» **Excerpted text**
++++++++++++++++++++
A novel therapeutic anti-ErbB3, ISU104 exhibits potent anti-tumorigenic activity by inhibiting ligand binding and ErbB3 heterodimerization

Abstract

ErbB3, a member of the ErbB receptor family, is a potent mediator in the development and progression of cancer, and its activation plays pivotal roles in acquired resistance against anti-EGFR therapies and other standard of care therapies. Upon ligand (NRG1) binding, ErbB3 forms heterodimers with other ErbB proteins (i.e., EGFR and ErbB2), which allows activation of downstream PI3K/Akt signaling. In this study, we developed a fully human anti-ErbB3 antibody, named ISU104, as an anti-cancer agent. ISU104 binds potently and specifically to the domain 3 of ErbB3. The complex structure of ErbB3-domain 3::ISU104-Fab revealed that ISU104 binds to the NRG1 binding region of the domain 3. The elucidated structure suggested that the binding of ISU104 to ErbB3 would hinder not only ligand binding but also the structural changes required for heterodimerization. Biochemical studies confirmed these predictions. ISU104 inhibited ligand binding and ligand-dependent heterodimerization and phosphorylation, and induced the internalization of ErbB3. As a result, downstream Akt phosphorylation and cell proliferation were inhibited. The anti-cancer efficacy of ISU104 was demonstrated in xenograft models of various cancers. In summary, a highly potent ErbB3 targeting antibody ISU104 is suitable for clinical development.
++++++++++++++++++++
» **Raw data**

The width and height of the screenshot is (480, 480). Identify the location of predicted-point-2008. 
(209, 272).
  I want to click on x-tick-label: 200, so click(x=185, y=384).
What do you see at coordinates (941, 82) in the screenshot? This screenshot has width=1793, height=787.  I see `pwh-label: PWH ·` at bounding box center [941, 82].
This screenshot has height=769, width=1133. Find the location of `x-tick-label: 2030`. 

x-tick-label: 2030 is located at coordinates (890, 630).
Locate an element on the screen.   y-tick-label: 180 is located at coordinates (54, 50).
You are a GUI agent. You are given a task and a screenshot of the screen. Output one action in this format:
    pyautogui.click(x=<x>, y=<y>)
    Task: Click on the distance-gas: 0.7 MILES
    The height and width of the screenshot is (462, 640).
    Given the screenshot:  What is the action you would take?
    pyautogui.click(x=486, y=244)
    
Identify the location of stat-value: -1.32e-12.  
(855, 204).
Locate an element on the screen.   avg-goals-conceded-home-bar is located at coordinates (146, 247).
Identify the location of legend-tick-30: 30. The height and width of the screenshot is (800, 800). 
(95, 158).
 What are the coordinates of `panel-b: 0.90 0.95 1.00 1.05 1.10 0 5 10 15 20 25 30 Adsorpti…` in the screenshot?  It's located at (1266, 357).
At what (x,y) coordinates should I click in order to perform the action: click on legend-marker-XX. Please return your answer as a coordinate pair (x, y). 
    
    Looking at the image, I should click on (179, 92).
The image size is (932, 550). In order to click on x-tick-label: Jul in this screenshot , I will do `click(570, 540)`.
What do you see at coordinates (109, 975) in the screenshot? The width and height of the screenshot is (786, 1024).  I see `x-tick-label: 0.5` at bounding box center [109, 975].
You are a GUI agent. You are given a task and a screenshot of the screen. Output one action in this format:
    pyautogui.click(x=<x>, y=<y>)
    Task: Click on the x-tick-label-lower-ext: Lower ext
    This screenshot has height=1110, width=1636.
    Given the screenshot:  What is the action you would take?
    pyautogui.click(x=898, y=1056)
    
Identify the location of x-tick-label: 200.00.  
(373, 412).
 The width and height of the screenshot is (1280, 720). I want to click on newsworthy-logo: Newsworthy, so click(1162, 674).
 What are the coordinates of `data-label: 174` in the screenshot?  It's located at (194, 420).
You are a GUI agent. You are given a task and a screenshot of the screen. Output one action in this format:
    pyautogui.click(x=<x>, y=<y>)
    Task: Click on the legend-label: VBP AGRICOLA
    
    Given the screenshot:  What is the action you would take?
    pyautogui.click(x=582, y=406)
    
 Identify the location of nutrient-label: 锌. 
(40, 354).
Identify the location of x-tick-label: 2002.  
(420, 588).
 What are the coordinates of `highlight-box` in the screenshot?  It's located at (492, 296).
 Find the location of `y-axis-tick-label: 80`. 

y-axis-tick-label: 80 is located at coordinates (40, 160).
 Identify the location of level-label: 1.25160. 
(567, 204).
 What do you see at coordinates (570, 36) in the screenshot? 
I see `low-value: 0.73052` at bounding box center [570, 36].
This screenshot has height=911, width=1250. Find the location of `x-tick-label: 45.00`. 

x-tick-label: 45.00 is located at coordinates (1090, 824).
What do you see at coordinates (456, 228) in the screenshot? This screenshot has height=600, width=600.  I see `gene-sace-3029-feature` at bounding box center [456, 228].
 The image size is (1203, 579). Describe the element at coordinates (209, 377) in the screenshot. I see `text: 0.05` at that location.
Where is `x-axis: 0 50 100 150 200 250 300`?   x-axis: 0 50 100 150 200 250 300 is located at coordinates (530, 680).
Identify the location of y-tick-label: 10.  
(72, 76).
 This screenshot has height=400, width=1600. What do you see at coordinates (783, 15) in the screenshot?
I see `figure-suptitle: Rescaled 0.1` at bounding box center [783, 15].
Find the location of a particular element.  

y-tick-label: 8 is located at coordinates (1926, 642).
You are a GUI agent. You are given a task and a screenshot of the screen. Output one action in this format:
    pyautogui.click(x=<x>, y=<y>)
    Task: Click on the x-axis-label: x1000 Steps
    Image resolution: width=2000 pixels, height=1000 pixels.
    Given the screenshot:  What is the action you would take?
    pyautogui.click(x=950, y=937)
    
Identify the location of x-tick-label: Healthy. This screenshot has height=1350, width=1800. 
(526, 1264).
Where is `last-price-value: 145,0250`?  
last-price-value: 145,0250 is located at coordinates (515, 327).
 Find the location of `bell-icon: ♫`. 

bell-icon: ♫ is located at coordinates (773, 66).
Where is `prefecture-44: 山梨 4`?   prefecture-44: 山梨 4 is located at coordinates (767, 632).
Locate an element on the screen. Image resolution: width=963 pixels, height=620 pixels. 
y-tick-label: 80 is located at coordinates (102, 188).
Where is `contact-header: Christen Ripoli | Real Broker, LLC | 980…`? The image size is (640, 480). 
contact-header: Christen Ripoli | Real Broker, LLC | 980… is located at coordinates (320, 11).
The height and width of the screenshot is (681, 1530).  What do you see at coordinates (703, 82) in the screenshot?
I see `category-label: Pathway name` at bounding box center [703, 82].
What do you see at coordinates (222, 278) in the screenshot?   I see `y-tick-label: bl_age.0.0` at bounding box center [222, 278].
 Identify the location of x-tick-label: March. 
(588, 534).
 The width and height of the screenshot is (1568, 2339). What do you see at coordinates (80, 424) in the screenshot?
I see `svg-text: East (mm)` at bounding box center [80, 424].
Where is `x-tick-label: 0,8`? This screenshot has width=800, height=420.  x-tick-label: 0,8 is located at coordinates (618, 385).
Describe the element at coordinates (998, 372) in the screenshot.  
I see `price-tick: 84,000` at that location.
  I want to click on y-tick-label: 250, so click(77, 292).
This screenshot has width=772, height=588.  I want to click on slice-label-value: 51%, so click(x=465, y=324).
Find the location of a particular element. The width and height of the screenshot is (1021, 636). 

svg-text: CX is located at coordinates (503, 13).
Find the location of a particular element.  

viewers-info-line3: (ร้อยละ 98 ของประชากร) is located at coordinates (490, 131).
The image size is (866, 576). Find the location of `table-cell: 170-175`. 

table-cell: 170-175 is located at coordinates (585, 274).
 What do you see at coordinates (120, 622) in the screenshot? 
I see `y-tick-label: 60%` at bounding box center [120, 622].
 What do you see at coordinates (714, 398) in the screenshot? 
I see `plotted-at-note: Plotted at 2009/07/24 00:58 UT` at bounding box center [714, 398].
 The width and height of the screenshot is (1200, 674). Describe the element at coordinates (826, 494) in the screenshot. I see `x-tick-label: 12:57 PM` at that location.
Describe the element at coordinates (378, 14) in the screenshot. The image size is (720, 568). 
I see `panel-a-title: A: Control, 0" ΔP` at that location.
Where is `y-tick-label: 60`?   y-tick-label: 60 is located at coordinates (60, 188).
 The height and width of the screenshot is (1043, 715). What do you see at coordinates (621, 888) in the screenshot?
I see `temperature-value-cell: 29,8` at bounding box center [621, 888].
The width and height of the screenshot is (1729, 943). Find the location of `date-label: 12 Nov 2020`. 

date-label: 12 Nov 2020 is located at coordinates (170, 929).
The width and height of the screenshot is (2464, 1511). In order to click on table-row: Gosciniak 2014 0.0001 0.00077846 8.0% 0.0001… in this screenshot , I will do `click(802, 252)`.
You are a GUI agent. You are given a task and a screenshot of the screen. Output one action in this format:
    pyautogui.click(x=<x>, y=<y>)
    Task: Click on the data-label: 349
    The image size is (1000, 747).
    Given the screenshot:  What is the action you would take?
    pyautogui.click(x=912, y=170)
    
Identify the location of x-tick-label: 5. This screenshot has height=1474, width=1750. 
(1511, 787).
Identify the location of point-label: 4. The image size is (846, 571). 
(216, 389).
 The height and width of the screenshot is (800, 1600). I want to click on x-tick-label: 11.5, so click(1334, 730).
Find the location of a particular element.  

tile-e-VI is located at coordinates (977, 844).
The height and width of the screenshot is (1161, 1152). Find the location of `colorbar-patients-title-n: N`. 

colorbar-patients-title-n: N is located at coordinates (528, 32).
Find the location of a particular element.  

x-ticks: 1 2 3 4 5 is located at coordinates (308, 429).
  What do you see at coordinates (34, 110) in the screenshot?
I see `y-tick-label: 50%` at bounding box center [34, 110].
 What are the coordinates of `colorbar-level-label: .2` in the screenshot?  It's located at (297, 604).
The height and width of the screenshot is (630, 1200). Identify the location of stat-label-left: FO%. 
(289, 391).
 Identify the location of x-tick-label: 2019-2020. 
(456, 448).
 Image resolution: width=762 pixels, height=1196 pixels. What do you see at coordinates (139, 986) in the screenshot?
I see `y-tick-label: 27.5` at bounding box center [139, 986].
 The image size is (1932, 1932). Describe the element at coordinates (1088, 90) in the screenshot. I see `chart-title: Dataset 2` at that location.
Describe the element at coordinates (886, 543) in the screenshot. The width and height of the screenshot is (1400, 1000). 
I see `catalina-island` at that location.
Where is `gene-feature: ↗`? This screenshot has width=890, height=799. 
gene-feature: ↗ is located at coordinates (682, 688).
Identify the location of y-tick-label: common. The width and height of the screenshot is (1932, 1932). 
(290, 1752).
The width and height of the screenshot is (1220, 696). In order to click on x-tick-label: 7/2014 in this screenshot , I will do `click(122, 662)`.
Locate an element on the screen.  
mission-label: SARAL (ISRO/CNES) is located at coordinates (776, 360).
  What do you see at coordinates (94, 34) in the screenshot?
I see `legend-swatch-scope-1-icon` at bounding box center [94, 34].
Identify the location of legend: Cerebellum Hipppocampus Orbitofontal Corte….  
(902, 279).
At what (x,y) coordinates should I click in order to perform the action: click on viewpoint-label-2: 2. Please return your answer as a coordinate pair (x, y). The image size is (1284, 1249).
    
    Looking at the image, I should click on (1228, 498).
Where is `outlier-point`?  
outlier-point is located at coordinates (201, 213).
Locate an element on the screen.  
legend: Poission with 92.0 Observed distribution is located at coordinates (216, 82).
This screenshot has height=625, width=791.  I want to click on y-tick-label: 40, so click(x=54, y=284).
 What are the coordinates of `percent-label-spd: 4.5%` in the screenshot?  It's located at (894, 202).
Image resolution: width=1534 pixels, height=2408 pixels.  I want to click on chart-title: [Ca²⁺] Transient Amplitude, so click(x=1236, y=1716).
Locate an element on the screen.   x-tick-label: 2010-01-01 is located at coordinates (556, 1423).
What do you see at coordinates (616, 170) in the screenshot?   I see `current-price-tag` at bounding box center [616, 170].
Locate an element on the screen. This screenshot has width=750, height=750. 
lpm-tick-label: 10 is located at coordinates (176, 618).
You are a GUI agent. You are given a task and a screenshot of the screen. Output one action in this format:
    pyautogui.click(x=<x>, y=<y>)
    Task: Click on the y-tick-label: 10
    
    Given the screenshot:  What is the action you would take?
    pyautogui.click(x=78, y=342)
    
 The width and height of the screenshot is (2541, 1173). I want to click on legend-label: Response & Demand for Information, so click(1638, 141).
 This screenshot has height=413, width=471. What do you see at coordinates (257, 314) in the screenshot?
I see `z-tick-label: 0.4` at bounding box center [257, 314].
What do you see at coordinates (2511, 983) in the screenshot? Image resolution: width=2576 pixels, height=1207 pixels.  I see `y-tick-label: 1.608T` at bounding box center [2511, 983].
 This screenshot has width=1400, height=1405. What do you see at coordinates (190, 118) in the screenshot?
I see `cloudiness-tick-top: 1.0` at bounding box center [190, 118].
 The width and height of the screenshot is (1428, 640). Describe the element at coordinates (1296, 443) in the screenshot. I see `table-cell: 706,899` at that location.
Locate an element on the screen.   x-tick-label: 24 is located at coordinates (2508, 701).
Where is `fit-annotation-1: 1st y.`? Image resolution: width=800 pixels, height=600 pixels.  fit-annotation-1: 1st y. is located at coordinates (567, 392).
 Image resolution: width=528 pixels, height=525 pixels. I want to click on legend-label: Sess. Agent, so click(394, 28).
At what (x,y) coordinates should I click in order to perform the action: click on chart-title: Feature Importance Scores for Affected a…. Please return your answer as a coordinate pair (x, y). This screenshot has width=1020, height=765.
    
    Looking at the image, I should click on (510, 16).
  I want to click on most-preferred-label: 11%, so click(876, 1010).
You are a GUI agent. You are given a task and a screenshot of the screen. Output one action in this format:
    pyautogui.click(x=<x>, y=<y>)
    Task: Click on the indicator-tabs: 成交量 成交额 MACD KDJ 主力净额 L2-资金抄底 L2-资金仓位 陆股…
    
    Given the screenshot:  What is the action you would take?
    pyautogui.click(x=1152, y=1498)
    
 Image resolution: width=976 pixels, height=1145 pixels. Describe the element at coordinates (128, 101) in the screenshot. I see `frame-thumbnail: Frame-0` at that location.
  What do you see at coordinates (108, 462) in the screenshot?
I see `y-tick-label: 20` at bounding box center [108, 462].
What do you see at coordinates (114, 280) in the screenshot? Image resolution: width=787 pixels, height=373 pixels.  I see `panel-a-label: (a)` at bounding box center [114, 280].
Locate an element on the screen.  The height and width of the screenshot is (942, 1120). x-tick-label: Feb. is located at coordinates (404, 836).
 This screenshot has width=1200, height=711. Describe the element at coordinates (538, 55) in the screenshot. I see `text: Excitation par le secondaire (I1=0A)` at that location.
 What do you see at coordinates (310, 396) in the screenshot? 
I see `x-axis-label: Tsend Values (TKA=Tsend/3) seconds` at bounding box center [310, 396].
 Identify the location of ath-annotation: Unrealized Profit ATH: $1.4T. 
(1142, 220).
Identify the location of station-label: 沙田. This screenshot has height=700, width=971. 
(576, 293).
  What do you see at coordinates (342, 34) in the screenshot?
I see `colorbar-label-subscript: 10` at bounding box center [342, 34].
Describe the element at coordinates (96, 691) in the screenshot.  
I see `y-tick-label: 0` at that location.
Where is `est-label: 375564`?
++++++++++++++++++++
» **Action item**
In the abstract on ISU104, which ligand's binding to ErbB3 leads to heterodimers with other ErbB proteins?

» **Written solution**
NRG1.